In this first publication of six plays by the flamboyantly uninhibited author, poet, and playwright Mercedes de Acosta (1893–1968), theater historian Robert A. Schanke rescues these lost theatrical writings from the dusty margins of obscurity. Often autobiographical, always rife with gender struggle, and still decidedly stageworthy, Women in Turmoil: Six Plays by Mercedes de Acosta constitutes a significant find for the canon of gay and lesbian drama.
In her 1960 autobiography Here Lies the Heart, de Acosta notes that as she was contemplating marriage to a man in 1920, she was "in a strange turmoil about world affairs, my own writing, suffrage, sex, and my inner spiritual development." The voice in these plays is that of a lesbian in turmoil, marginalized and ignored. Her same-sex desires and struggles for acceptance fueled her writings, and nowhere is that more evident than in the plays contained herein. The women characters struggle with unfulfilling marriages, divorce, unrequited sexual desire, suppressed identity, and a longing for recognition.
Of the six plays, only the first two were ever produced. Jehanne d’Arc (1922) premiered in Paris with de Acosta’s lover at the time, Eva Le Gallienne, starring and Norman Bel Geddes designing the set and lights. In 1934, de Acosta adapted it into a screenplay for Greta Garbo, then her lover, but it was never filmed. Portraying rampant anti-Semitism in a small New England town, Jacob Slovak (1923) was performed both on Broadway and in London, with the London production starring John Gielgud and Ralph Richardson.
The Mother of Christ (1924) is a long one-act play written for the internationally known actress Eleonora Duse. After Duse’s death, several other actresses including Eva Bartok, Jeanne Eagels, and Lillian Gish explored productions of the play. Igor Stravinsky wrote a score, Norman Bel Geddes designed a set, and Gladys Calthrop designed costumes. However, the play was never produced.

-- Given data --

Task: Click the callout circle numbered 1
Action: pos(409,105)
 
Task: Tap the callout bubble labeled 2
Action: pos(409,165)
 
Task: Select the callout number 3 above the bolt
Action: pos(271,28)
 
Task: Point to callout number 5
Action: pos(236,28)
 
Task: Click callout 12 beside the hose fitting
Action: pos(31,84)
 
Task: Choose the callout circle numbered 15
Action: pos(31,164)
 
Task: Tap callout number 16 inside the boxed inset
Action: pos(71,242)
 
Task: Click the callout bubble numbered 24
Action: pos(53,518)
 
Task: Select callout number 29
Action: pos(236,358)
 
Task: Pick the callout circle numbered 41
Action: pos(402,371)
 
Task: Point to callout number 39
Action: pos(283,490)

-- Exercises --
**1.** In the text about Mercedes de Acosta's plays, what does it give as the force behind her writing?
**2.** Continue the text about Mercedes de Acosta's plays from its last sentence.

-- Written answers --
**1.** Her same-sex desires and her struggles for acceptance fueled her writing, and the text says this is most evident in the plays in the collection.

**2.**
Her most autobiographical play, World Without End (1925), and her most sensational play, The Dark Light (1926), both unfold through plots of sibling rivalry, incest, and suicide. With overtones of Ibsen, Illusion (1928) continues the themes of de Acosta’s previous plays with her rough and seedy cast of characters, but here the playwright’s drama grows to incorporate a yearning for belonging as well as strong elements of class conflict.
What notoriety remains associated with de Acosta has less to do with her writing than with her infamous romances with the likes of Greta Garbo, Marlene Dietrich, Isadora Duncan, Alla Nazimova, Eva Le Gallienne, Tamara Karsavina, Pola Negri, and Ona Munson. Through this collection of six powerfully poignant dramas, editor Robert A. Schanke strives to correct myths about Mercedes de Acosta and to restore both her name and her literary achievements to their proper place in history.
Robert A. Schanke has authored the original biography, “That Furious Lesbian:” The Story of Mercedes de Acosta, also available from Southern Illinois University Press.